Im vorliegenden Heft geht es allerdings um Tumorentitäten und Krankheitszustände, bei denen noch kleine Schritte den Fortschritt kennzeichnen. Zwei Beiträge zum nichtkleinzelligen Bronchialkarzinom beschäftigen sich mit der Frage, welche prädiktiven Faktoren eine zielgerichtete Behandlung erlauben. In den Artikeln von Heigener und Schütte wird gezeigt, dass die Bestimmung von Mutationen des EGF-Rezeptors den erfolgreichen Einsatz von Small Molecules erwarten lassen. Neue Substanzen helfen die Überlebenszeiten zu verbessern, wenn die richtigen Patienten ausgewählt werden. Ein weiterer Beitrag von Synowitz zu einer ähnlich prognostisch ungünstigen Tumorentität, den Glioblastomen, zeigt, dass das Verständnis der Pathogenese hilft, neue therapeutische Angriffspunkte zu entschlüsseln.

Der Artikel des Verfassers des Editorials beschäftigt sich mit einem Antikörper, der die Behandlung von Knochenmetastasen revolutionieren kann. Denusomab unterbricht die Signaltranduktion von RANK-Ligand zu RANK auf der Oberfläche des Osteoklasten und hemmt damit die metastasenbedingte Zerstörung des Knochens. Die Arbeit ist die erste ihrer Art, die allgemeinverständlich den Nutzen des Antikörpers in der Osteoonkologie aufzeigt.

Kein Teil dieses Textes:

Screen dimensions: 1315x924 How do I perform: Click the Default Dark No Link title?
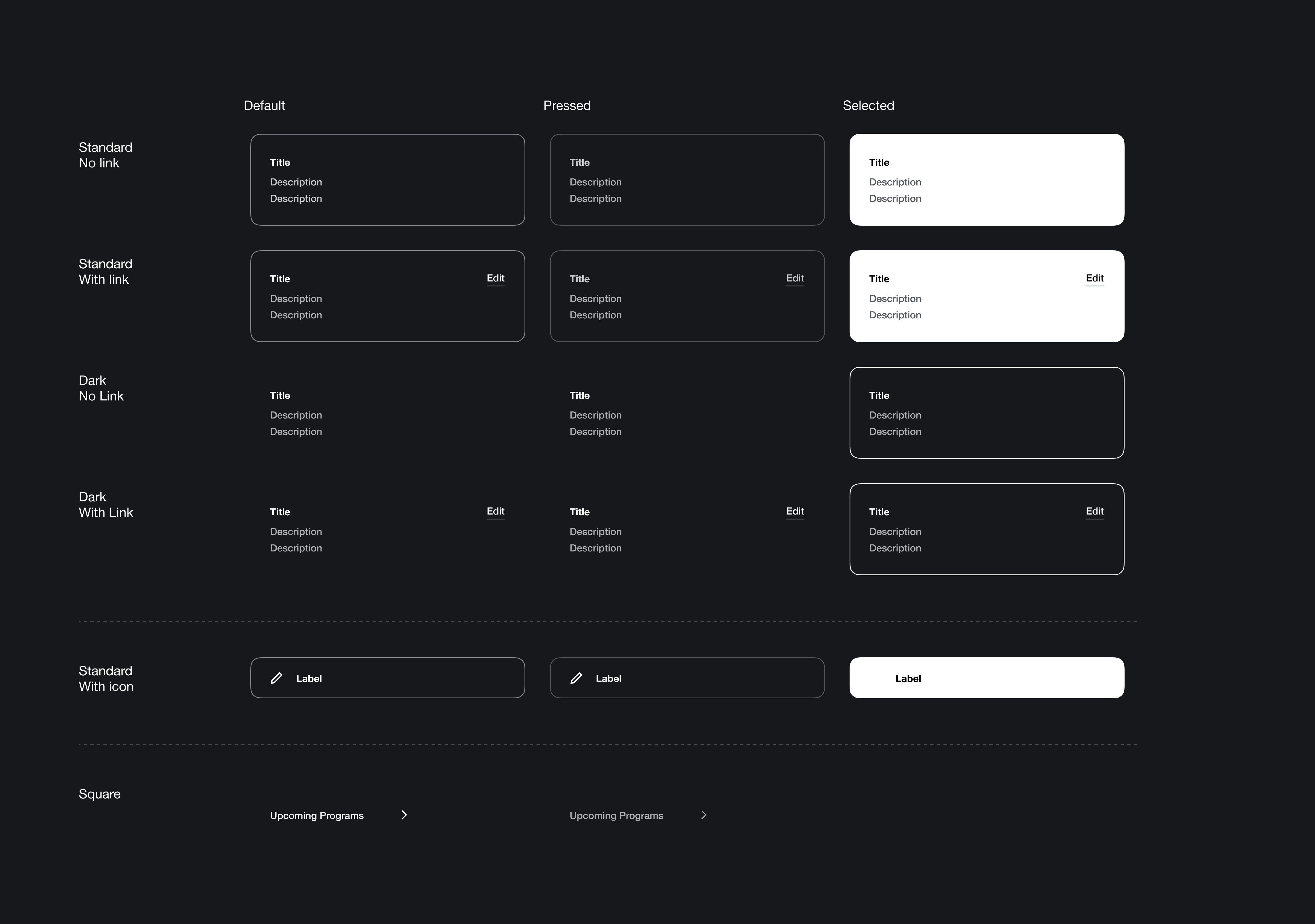[280, 396]
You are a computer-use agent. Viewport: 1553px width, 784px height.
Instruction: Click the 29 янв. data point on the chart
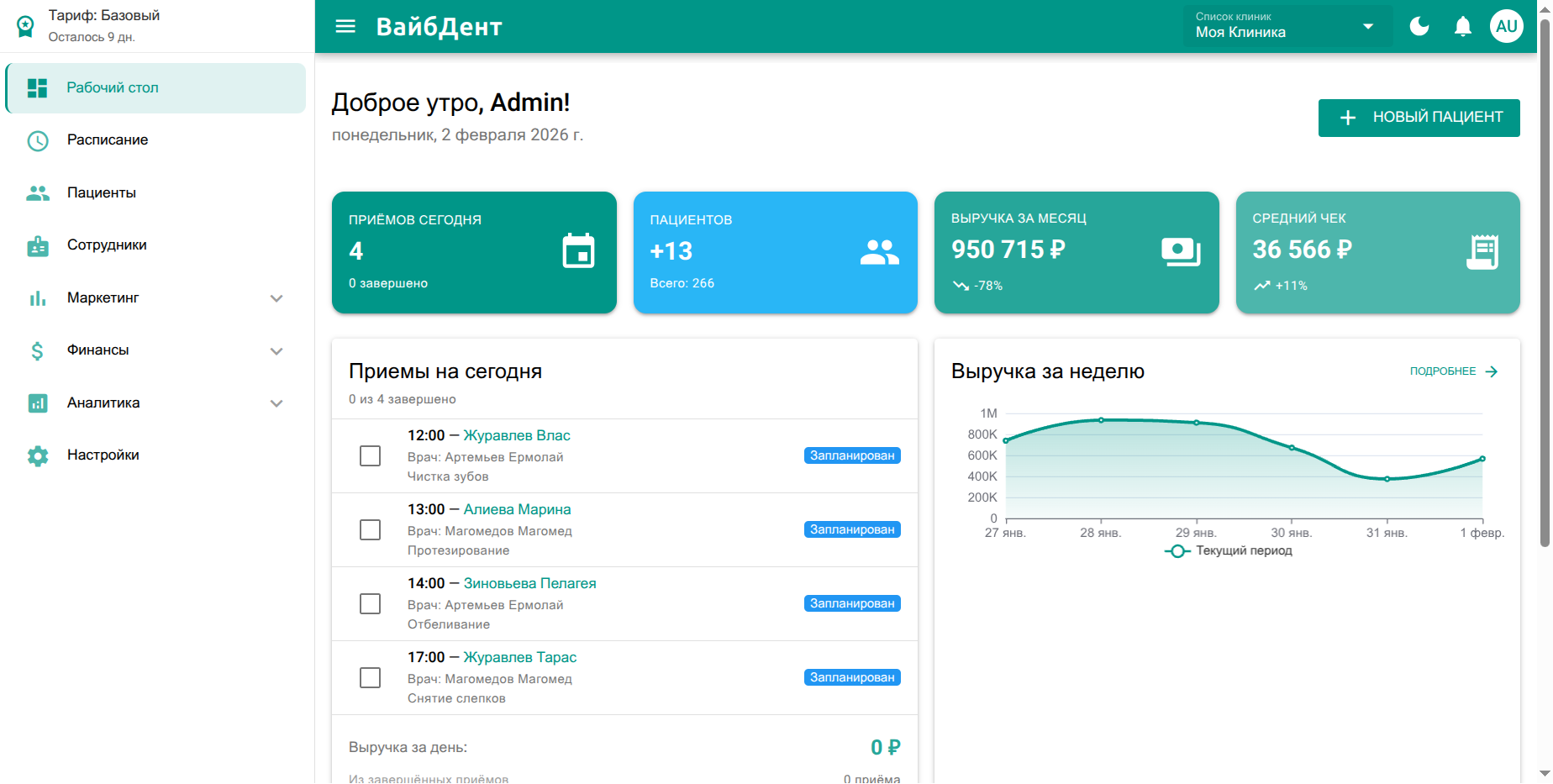point(1197,423)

Abgerundet wird das vorliegende Heft durch Kurzberichte vom ASH, die zeigen, dass auch in der Hämatologie, die in den letzten Jahren weitaus erfolgreicher war als die Therapie solider Tumore, kein Stillstand zu verzeichnen ist, sondern neue Substanzen und neue Therapiestrategien dazu beitragen, dass die Betroffenen länger und in guter Lebensqualität leben können.